### Instructions to follow
Each entry must be given again exactly; images do not belong in the copy.

______________________________

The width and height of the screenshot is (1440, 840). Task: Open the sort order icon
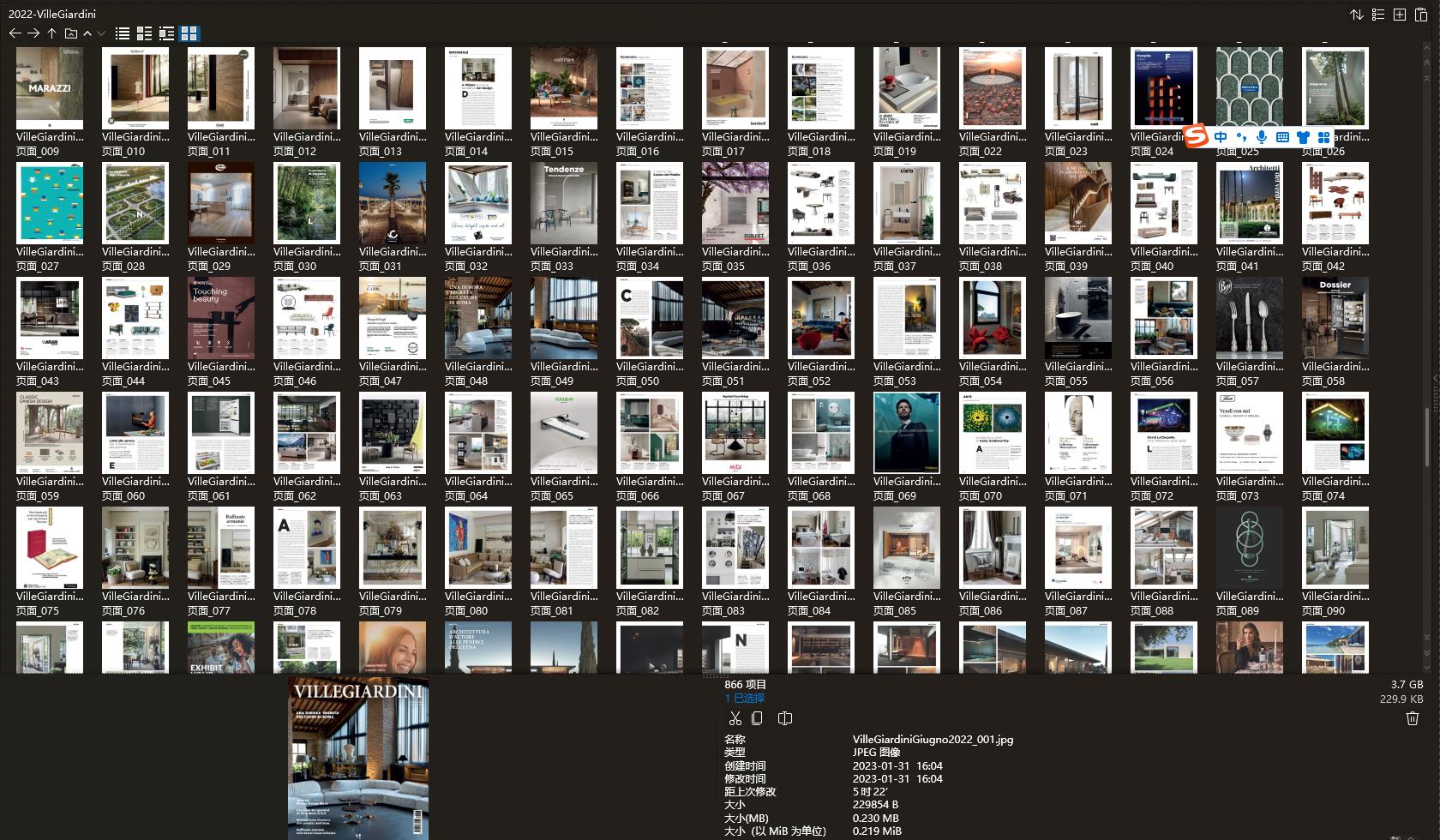click(x=1357, y=15)
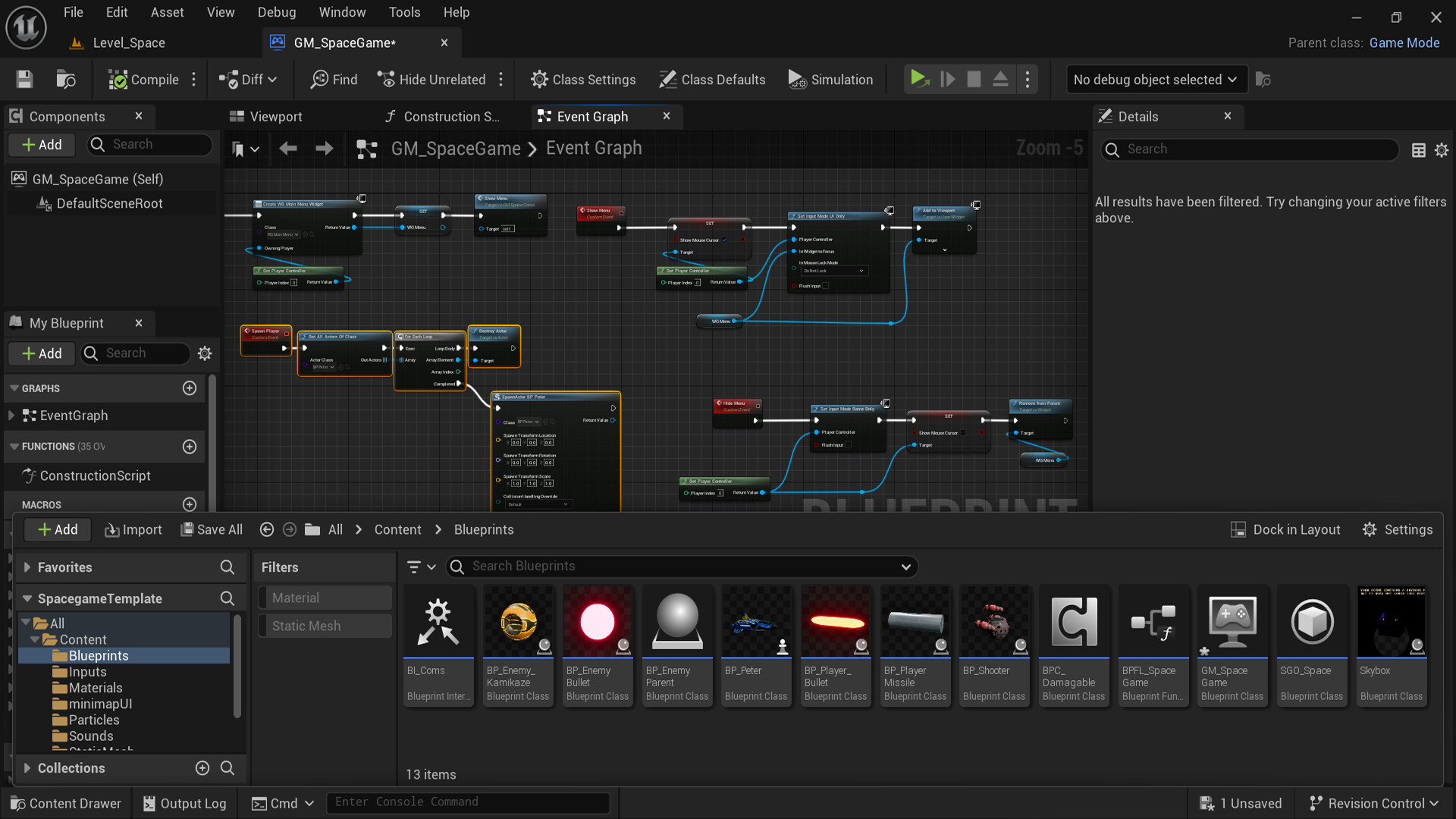1456x819 pixels.
Task: Enable the Static Mesh filter
Action: (325, 625)
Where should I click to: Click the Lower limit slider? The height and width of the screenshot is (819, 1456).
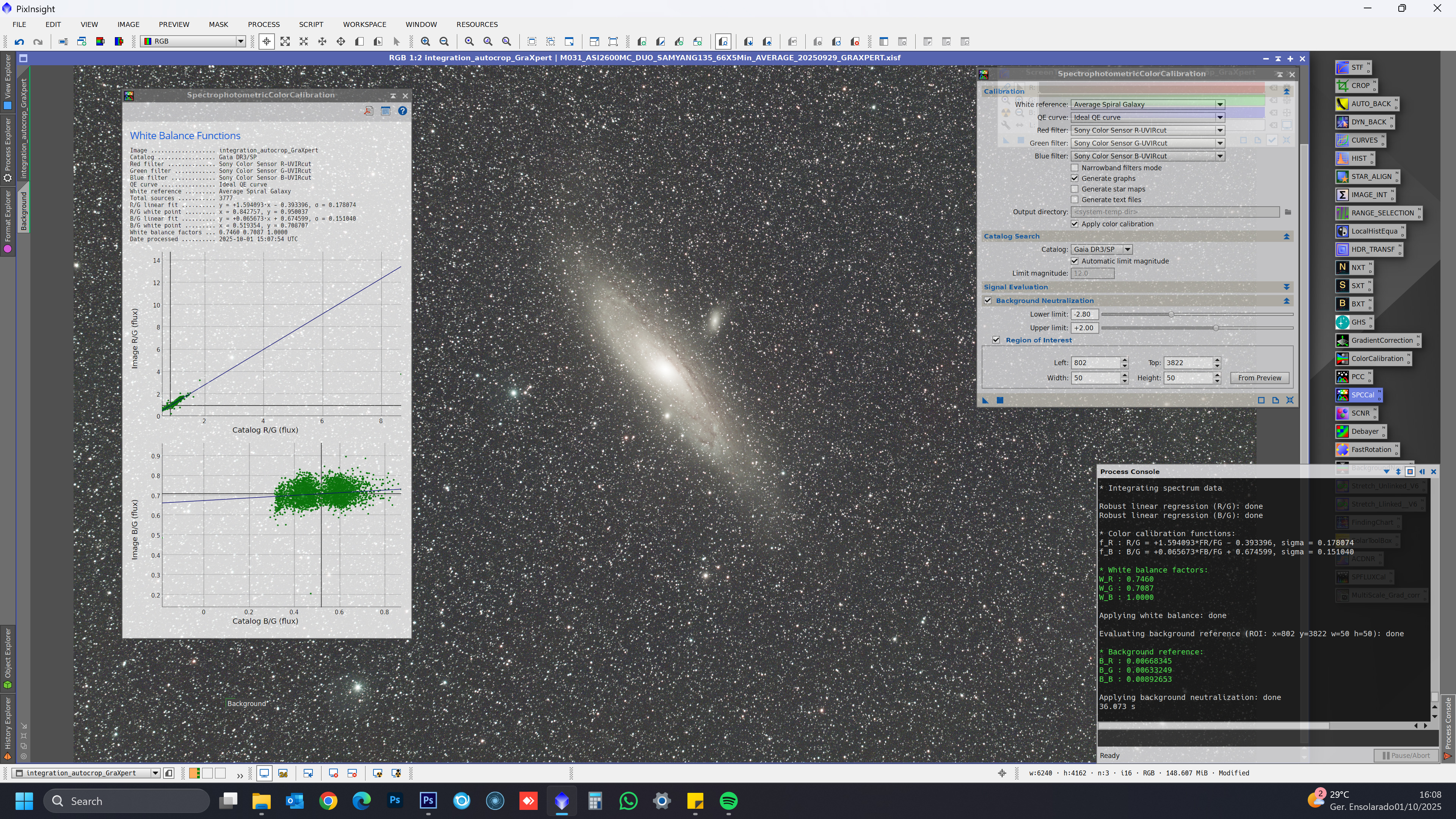[1171, 314]
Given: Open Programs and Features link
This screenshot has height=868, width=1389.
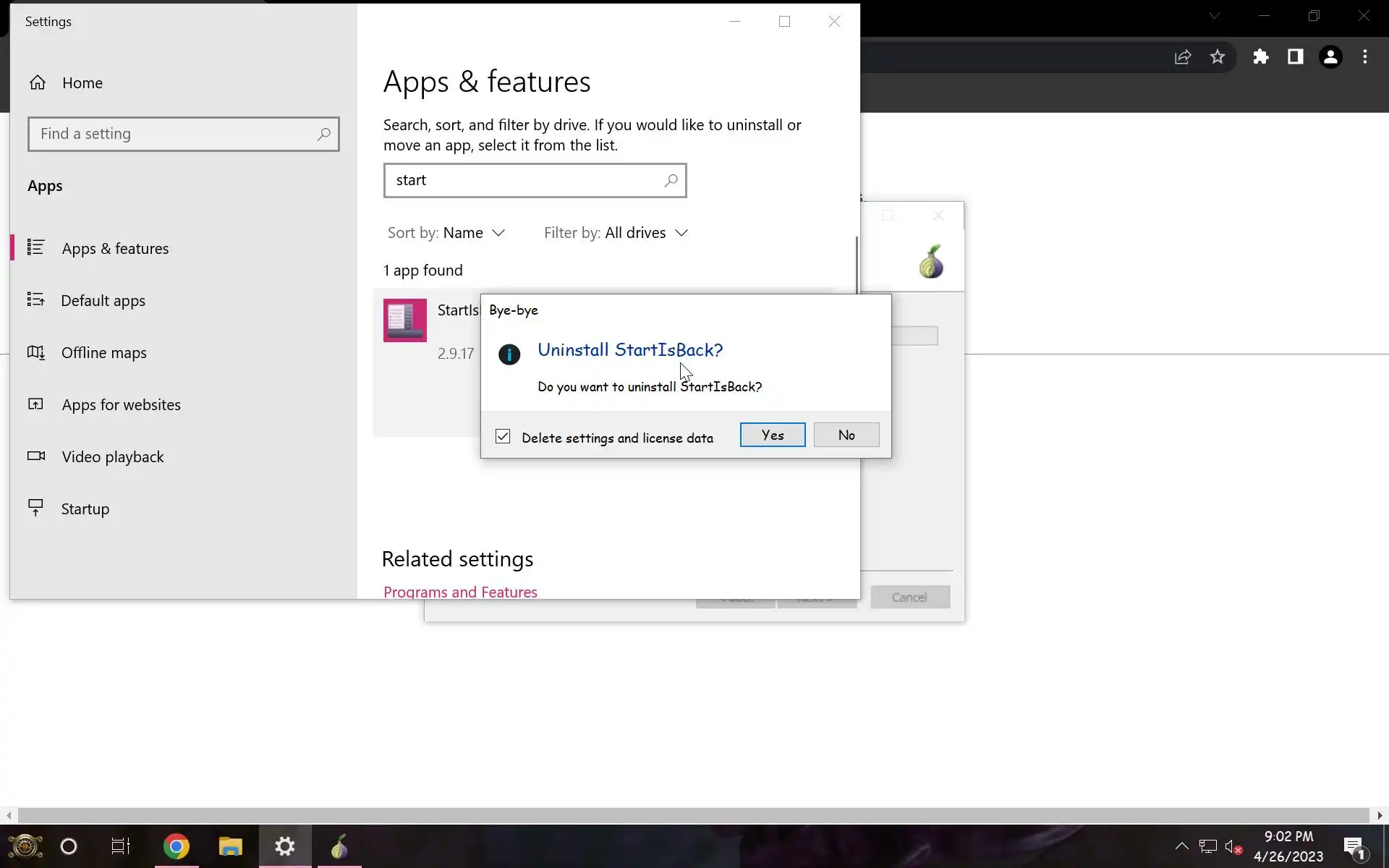Looking at the screenshot, I should click(460, 592).
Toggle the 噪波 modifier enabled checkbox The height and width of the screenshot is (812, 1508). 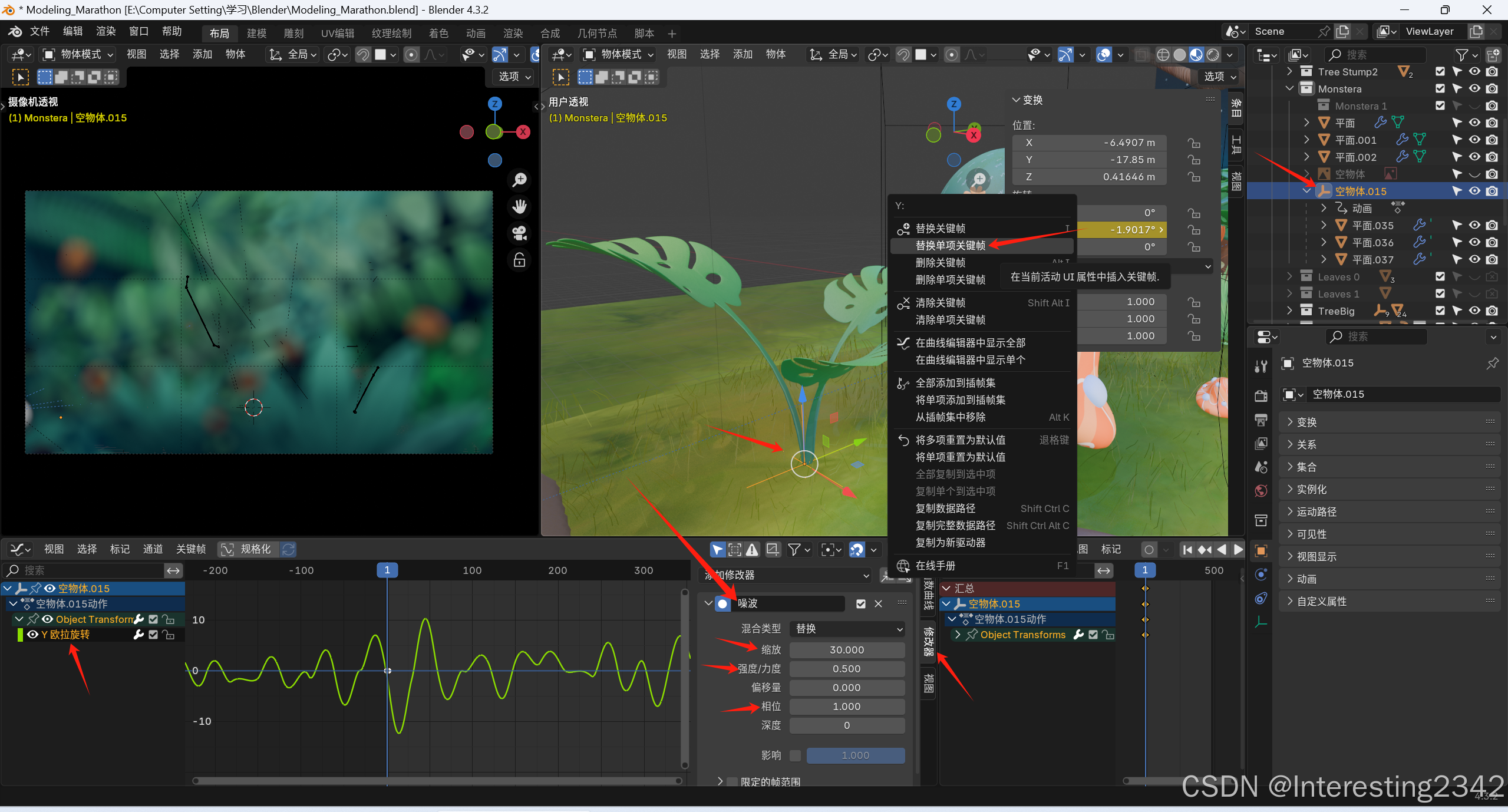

______________________________

### Expected answer
The width and height of the screenshot is (1440, 840). Task: Open the sort order icon
click(x=1357, y=15)
1456x819 pixels.
Task: Enable the Static Mesh filter
Action: (325, 625)
Where should I click to: Click the Lower limit slider? The height and width of the screenshot is (819, 1456).
[1171, 314]
Given: Open Programs and Features link
This screenshot has height=868, width=1389.
Looking at the screenshot, I should click(460, 592).
Toggle the 噪波 modifier enabled checkbox The height and width of the screenshot is (812, 1508). 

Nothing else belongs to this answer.